Running on Cloud / HPC¶
Run backmapping simulations on cloud spot instances or HPC clusters with checkpoint/restart support for fault tolerance.
Enabling Restart Checkpoints¶
Add restart_interval to your settings.yaml:
simulation:
restart_interval: 5000 # write checkpoint every 5000 steps
alpha: 0.001
# ... other settings
When set, backmap-prep generates:
| File | Purpose |
|---|---|
in.backmap |
Master script (includes restart commands) |
in.backmap.setup |
Shared style/coefficient definitions |
in.backmap.phase1 |
First segment: CG equilibration if equilibration_steps > 0, else backmapping λ 0→1 |
in.backmap.phase2 |
Only if equilibration_steps > 0: backmapping ramp; or if equilibration_steps == 0 and production_steps > 0: optional AT production |
in.backmap.phase3 |
Only if equilibration_steps > 0 and production_steps > 0: optional AT production |
With equilibration_steps: 0 and production_steps: 0 (default), only phase1
is generated for per-phase restarts (backmapping only, writes *_hybrid.data).

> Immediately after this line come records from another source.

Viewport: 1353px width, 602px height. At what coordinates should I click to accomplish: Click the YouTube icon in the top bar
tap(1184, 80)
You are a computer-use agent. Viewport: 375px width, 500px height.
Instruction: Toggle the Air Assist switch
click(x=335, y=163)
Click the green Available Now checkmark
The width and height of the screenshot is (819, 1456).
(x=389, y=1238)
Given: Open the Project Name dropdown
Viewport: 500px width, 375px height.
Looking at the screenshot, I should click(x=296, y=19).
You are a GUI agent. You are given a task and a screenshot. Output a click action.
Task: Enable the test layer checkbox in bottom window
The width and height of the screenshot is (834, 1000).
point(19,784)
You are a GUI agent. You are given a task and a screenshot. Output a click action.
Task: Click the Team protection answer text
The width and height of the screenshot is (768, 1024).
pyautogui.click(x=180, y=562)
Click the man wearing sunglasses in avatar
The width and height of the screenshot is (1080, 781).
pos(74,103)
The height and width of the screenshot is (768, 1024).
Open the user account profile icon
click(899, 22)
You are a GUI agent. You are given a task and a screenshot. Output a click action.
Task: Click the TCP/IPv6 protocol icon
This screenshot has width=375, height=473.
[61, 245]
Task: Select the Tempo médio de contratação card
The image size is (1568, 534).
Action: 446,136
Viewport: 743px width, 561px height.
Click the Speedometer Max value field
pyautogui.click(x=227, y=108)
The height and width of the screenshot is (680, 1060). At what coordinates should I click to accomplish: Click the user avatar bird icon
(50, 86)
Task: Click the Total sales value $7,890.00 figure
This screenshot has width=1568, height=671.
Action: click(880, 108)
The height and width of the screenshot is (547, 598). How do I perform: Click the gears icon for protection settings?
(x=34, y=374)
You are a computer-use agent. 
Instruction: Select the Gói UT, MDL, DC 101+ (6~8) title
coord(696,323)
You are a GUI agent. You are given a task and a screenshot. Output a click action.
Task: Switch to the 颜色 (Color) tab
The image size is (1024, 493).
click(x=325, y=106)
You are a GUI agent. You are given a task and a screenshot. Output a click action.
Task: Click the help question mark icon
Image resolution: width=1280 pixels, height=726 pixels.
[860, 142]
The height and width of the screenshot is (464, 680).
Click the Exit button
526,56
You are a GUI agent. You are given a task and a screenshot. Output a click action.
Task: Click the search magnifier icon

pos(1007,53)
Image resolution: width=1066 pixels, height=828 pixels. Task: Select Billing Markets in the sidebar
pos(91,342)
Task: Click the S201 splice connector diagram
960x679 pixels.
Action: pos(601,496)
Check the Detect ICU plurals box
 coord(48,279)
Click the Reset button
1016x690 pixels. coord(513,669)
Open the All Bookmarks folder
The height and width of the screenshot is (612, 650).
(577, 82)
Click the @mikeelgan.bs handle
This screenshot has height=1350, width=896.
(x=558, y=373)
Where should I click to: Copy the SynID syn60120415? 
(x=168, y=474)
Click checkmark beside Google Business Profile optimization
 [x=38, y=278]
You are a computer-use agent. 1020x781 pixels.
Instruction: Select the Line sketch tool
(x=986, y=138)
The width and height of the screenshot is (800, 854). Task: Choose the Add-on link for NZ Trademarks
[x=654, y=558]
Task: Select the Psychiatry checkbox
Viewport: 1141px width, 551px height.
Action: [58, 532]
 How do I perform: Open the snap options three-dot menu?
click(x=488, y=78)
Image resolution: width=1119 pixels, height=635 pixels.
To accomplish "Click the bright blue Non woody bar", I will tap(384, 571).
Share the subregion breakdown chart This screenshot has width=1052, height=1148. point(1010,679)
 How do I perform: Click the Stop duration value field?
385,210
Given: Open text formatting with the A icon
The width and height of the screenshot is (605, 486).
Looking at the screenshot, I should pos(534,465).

Without restart_interval, only the master in.backmap is generated (backward
compatible).
How checkpointing works¶
- LAMMPS writes alternating restart files (
restart.backmap,restart.backmap2) every N steps — if one is corrupted mid-write, the other is still valid. - At each phase boundary, a clean
write_restartand a sentinel file (phase_1.done,phase_2.done,phase_3.done) are written. - On restart, the entrypoint script checks sentinels to determine which phase to resume.
Entrypoint Script¶
The run-backmap.sh script handles restart logic automatically:
# Fresh start
run-backmap.sh -np 4 -in in.backmap
# After preemption — detects restart files and resumes
run-backmap.sh -np 4 -in in.backmap
The script:
- Checks for
restart.backmap/restart.backmap2. - If no restart file: runs
in.backmap(fresh start). - If restart exists: reads sentinel files to determine the phase, runs the
appropriate
in.backmap.phaseN.
Google Cloud Batch (Spot VMs)¶
Cloud Batch runs containerised jobs on spot (preemptible) VMs with automatic retry on preemption.
Quick start¶
# 1. Build and push image
docker build -t lammps-backmap .
docker tag lammps-backmap REGION-docker.pkg.dev/PROJECT/REPO/lammps-backmap:latest
docker push REGION-docker.pkg.dev/PROJECT/REPO/lammps-backmap:latest
# 2. Upload simulation data to GCS
gsutil -m cp *.data in.* *.table gs://BUCKET/sim-data/
# 3. Submit job
gcloud batch jobs submit my-backmap-job \
--location=us-central1 \
--config=examples/cloud-batch/job.json
See examples/cloud-batch/
for the full job template and setup instructions.
Key settings in job.json¶
| Setting | Value | Purpose |
|---|---|---|
provisioningModel |
SPOT |
Use preemptible VMs (up to 90% cheaper) |
maxRetryCount |
3 |
Retry on preemption |
maxRunDuration |
14400s |
4-hour timeout per attempt |
| GCS volume mount | /work |
Persistent storage survives preemption |
Traditional HPC (Singularity / Apptainer)¶
For clusters without Docker support, convert to a SIF image:
docker save lammps-backmap -o lammps-backmap.tar
apptainer build lammps-backmap.sif docker-archive://lammps-backmap.tar
Running with restart on HPC¶
Copy scripts/run-backmap.sh to your working directory along with the
generated input files, then use it in your job script:
#!/bin/bash
#SBATCH --job-name=backmap
#SBATCH --ntasks=64
#SBATCH --time=04:00:00
#SBATCH --requeue
srun apptainer exec lammps-backmap.sif \
run-backmap.sh -np 64 -in in.backmap
With --requeue, Slurm resubmits the job if it's preempted. On restart,
run-backmap.sh detects the checkpoint and resumes from the correct phase.
MPI compatibility
For multi-node runs, the host MPI must be ABI-compatible with the container's OpenMPI. See the Docker page for binding instructions.